Das bedeutet, dass ich in einem normalen Fall der analogen Heranziehung des RVG für die Kostenerstattung einer patentanwaltliche Vertretung im Nichtigkeitsverfahren nur 0,65 Verfahrensgebühr und 1,2 Terminsgebühr (von anderen Kosten wie Gerichtskosten, Reise- und Recherchekosten einmal abgesehen) nur 1,85 Gebühren im Rahmen der Kostenfestsetzung ersetzt verlangen kann. Die Geschäftsgebühr ist meinem Mandanten aber nach GoA oder nach den Regeln des Schadenersatzes zurückzuerstatten. Das ist aber ein zivilrechtlicher Anspruch, der - folgt man streng dem BGH - nicht einmal unter § 143 (3) PatG.
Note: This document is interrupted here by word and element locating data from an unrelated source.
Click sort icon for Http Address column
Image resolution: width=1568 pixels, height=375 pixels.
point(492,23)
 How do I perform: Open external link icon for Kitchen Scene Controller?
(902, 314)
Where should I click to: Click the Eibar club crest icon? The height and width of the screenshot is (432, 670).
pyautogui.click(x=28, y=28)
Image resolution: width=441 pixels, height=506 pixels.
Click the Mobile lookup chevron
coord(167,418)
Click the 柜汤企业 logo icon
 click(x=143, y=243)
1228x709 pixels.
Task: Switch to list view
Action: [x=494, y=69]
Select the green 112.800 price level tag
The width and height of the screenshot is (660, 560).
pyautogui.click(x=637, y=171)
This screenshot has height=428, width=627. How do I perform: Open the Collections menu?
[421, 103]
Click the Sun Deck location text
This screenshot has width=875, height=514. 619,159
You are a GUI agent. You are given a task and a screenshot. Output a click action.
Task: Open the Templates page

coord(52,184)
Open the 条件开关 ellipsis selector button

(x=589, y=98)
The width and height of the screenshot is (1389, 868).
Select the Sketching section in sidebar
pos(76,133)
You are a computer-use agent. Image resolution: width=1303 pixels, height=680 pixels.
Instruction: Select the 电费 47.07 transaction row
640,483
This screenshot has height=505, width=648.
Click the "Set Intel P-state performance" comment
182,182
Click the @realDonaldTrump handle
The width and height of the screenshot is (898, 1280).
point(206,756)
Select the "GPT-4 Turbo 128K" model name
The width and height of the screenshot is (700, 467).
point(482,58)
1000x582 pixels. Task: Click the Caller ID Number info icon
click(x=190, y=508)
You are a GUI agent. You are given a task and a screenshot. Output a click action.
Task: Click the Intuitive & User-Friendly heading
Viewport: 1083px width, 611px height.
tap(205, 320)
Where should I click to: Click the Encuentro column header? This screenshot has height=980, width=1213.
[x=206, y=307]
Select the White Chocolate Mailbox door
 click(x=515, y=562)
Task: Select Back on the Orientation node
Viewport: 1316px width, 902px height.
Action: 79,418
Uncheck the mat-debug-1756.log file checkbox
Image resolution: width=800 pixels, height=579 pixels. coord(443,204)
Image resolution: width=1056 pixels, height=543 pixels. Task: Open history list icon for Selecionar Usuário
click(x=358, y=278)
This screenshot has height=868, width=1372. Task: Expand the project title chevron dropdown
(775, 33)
Wie kann ich nun für meinen Mandanten, der seine Nichtigkeitsklage natürlich vollumfänglich gewonnen hat, die Erstattung der Geschäftsgebühr durchsetzen? Ist das zwingend mit einer neuen Klage vor einem Zivilgericht zu machen (was ja prozessökonomischer Wahnsinn ist und außerdem zusätzliche Gebühren eines RA auslösen wird), oder kann ich auch beim BPatG einen entsprechenden Antrag stellen und das im Hinblick auf den angesprochenen prozessökonomischen Wahnsinn unter den Begriff Billigkeit im § 84 PatG subsumieren? Es wäre doch ein Irrsinn, wenn nicht das Gericht, dessen Entscheidung den Erstattungsanspruch ursächlich begründet, nicht auch über diesen Anspruch entscheiden kann.

Wie seht ihr das?
 

Fip

*** KT-HERO ***
Es ist ja bekannt, dass hier im Forum die Resonanz seit der Registrierungspflicht "ein wenig" nachgelassen hat ... Aber ist meine Frage so abwegig oder gar bescheuert, dass sie überhaupt keine Resonanz verdient?
 

PAPA

GOLD - Mitglied
Die Durchsetzung der vorpozessual angefallenen Geschäftsgebühr kann - wenn der Gegener eine Erstattung verweigert - nach den von Dir zitierten Urteilen in der Tat nur im Wege einer neuen Zivilklage geltend gemacht werden. Wenn im Kostenfestsetzungsverfahren eine 1,3-Verfahrensgebühr festgesetzt wurde, besteht - unter Anrechnung der "Zuvielleistung" für das gerichtliche Verfahren - natürlich nur noch ein Anspruch auf eine 0,65-fache Gebühr.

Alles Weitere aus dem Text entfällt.